Beer, Fried Chicken and the Immaculate Conception

In this glorious dogma the Church upholds not only the incarnation of Jesus Christ the Son of God, but also re-affirms that God works miraculously through individuals who, through his grace, change the course of history.

(photo: José Madrazo, ‘The Immaculata’, c. 1800)

You will understand that the Immaculate Conception of the Blessed Virgin Mary was not a doctrine that I was taught in Bible Class at Bob Jones University.

Even as an Anglican it was a stretch. As an Anglican priest I was being drawn more and more to Catholicism. One of the problems was the Marian dogmas. I came to understand them, but could not accept them. I didn’t mind if Catholics believed them. I didn’t see why we had to accept them. Why couldn’t they just remain a pious opinion?

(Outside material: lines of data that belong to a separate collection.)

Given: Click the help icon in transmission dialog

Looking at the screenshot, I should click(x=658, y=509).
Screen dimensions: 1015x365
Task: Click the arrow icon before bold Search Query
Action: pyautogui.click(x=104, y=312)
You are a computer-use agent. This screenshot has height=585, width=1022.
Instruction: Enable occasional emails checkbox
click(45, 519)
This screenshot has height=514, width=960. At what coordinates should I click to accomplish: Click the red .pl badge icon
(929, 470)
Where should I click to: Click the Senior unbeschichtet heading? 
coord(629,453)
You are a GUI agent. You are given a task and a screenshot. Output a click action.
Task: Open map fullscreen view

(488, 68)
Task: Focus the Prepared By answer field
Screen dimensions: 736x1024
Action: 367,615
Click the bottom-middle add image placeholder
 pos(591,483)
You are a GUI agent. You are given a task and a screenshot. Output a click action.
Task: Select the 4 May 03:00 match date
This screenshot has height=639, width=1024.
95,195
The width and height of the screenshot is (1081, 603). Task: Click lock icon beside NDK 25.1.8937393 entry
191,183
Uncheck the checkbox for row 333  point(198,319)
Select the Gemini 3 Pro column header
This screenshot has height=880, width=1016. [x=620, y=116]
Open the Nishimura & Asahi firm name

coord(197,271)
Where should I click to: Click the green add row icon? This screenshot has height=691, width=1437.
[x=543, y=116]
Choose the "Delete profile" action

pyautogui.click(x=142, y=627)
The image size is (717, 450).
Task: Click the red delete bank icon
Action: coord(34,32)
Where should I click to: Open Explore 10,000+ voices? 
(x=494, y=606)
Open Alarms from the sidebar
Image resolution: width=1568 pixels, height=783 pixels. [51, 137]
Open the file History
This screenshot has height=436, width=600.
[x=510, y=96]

During a visit to Greenville, South Carolina, I debated the matter with a Catholic priest named Fr. Paul. At the time Fr. Paul was pretty hefty because he enjoyed drinking beer and eating fried chicken. 

So I was having dinner with him at my brother’s house, and I was picking a fight about the Immaculate Conception. He was very kind and listened to me carefully. I explained how Thomas Aquinas didn’t believe it and how it wasn’t necessary because then St. Anne would also have had to be immaculate and how it was a late dogma… blah, blah, blah. Finally he just chuckled and said, “We believe in the Immaculate Conception because the pope tells us to. Pass the fried chicken.”

He was right, but God still wanted me to ‘get it.’ So I put my intellectual objections on one side and I began to pray the Rosary more seriously and allowed my Protestant bias and intellectual arguments to lie dormant for a time. I didn’t disbelieve it nor did I believe it. I just let it be.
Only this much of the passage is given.